Monkeypox medicine secured for NZ

The Government has secured 504 courses of the monkeypox (MPX) medicine, tecovirimat, which is expected to be available in New Zealand from late September.

“This medicine will be free and used to treat those who become unwell with MPX,” said Associate Minister of Health, Ayesha Verrall. 

“While New Zealand doesn’t currently have any active cases of MPX, and the risk of widespread transmission is low it is important we are prepared.  

“Sometimes people with the virus experience painful lesions and some people may require hospital level care. This medicine will help those people.”

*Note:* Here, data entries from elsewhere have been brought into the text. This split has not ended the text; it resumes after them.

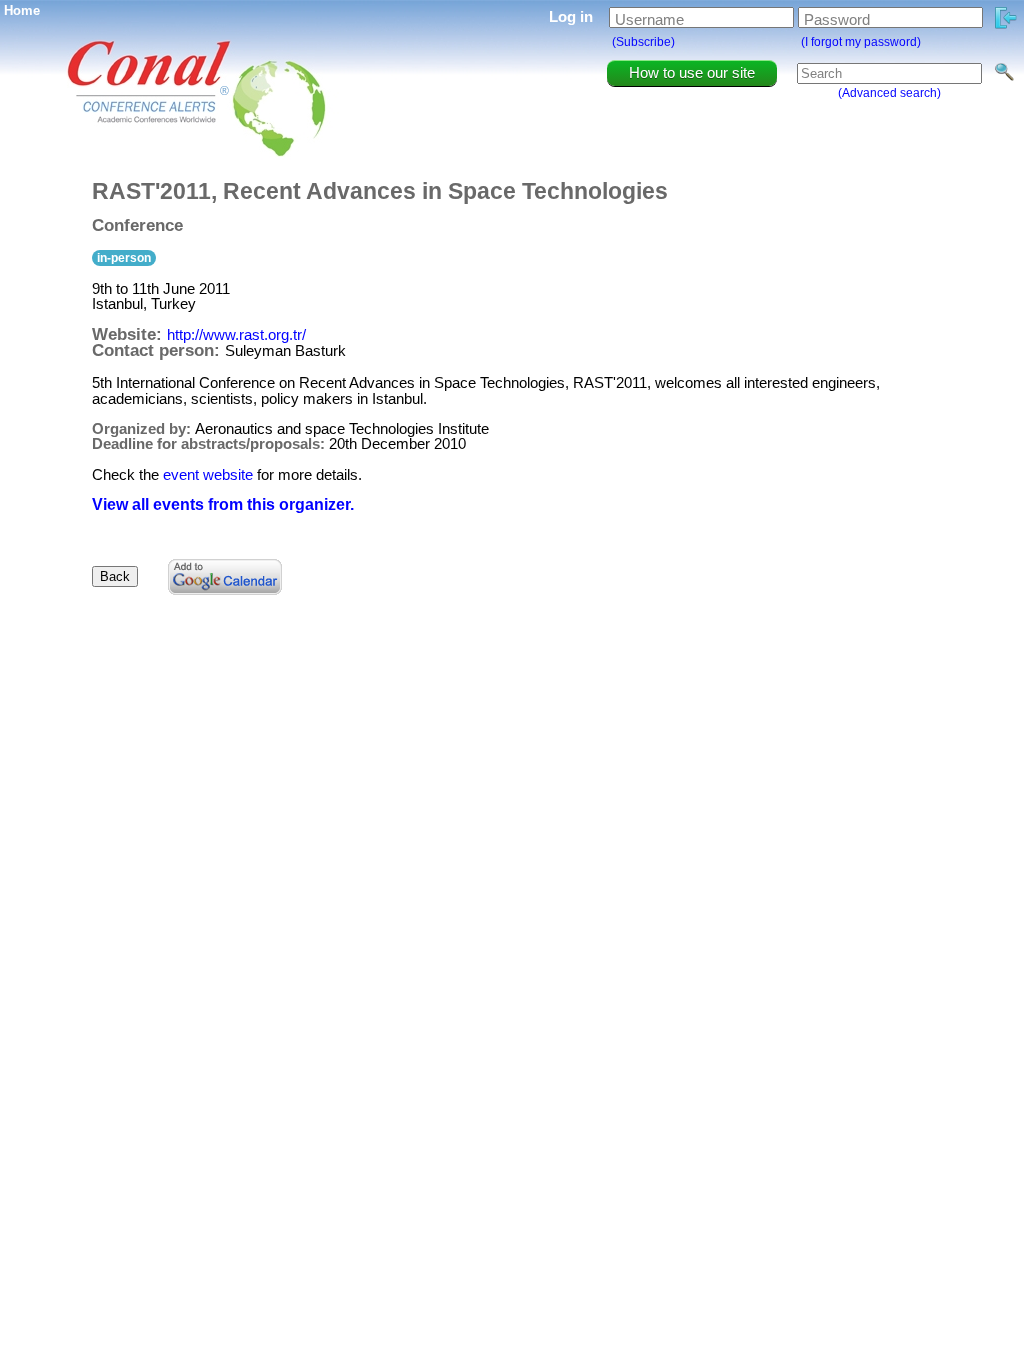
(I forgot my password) (861, 42)
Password (837, 19)
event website (208, 474)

Dr Verrall said Te Whatu Ora Health New Zealand is also working with Pharmac to secure a supply of a smallpox vaccine known as Imvanex or Jynneos, which is effective against monkeypox.

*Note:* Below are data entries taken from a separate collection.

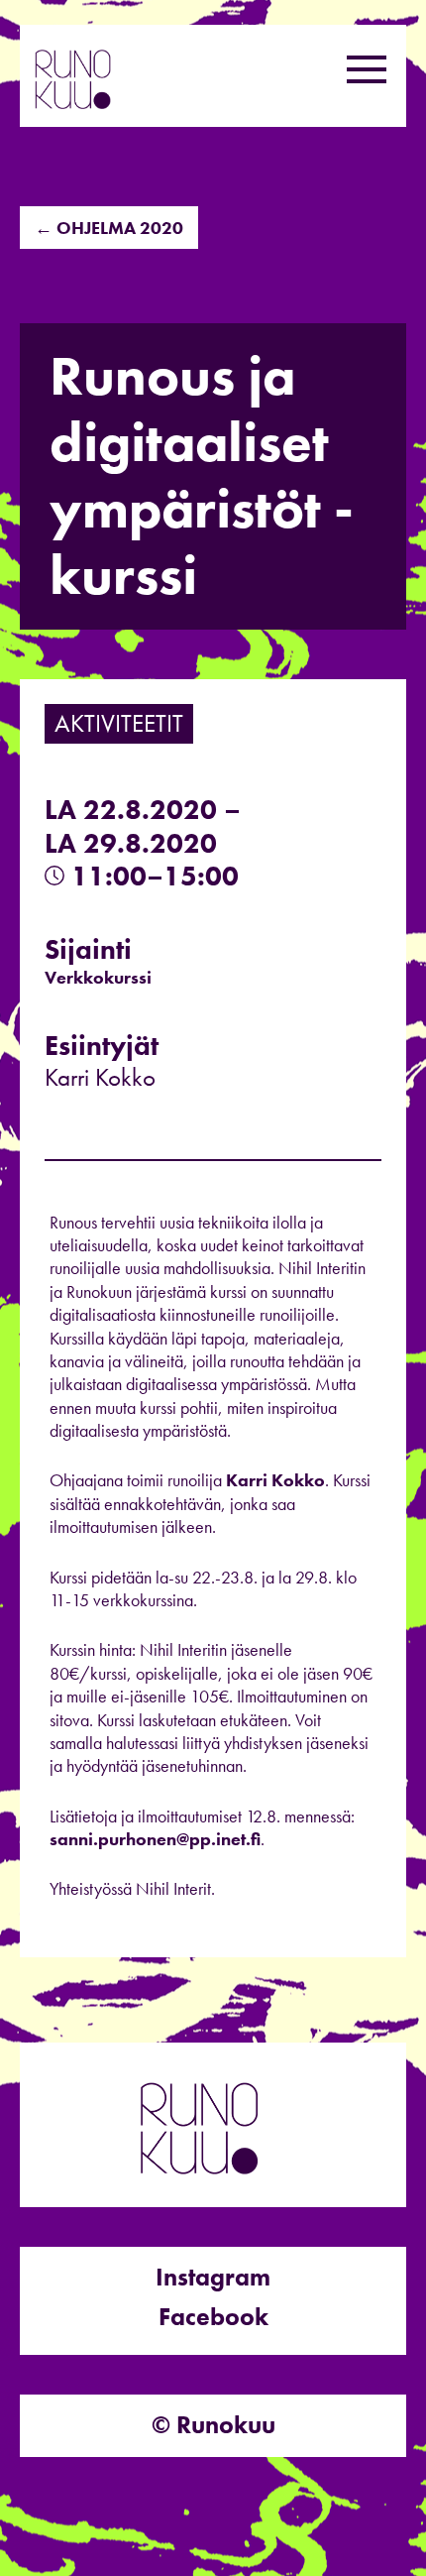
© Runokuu (213, 2424)
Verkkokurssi (98, 977)
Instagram (213, 2277)
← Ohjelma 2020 (109, 227)
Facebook (213, 2316)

‘While most people with MPX will be able to isolate and recover fine at home, having access to this medicine provides assurance that we can assist people who could be more impacted by MPX,” the Minister said.

She said treatment was just a small part of New Zealand’s preparation for a potential MPX outbreak.

The Public Health Agency and Te Whatu Ora have taken a holistic approach ranging from prevention and preparation messaging, testing availability, contract tracing and providing support to those who contract it and need to isolate, said Dr Verrall.

“Testing for MPX can be carried out at sexual health or family planning clinic as well as a general medical practice. The test itself is just a quick swab of any lesions on your skin and/or a throat swab.”

“We are also working hard to secure access to a vaccine, but there is limited global supply and distribution is being prioritised to those countries experiencing outbreaks, which we currently aren’t. 

“While MPX is not as contagious as some other diseases, such as measles or COVID-19, it is still key that if you develop symptoms you stay home, self-isolate and seek advice. Many illnesses can cause similar symptoms so it may not be MPX, but it’s important to get help,” said Dr Verrall.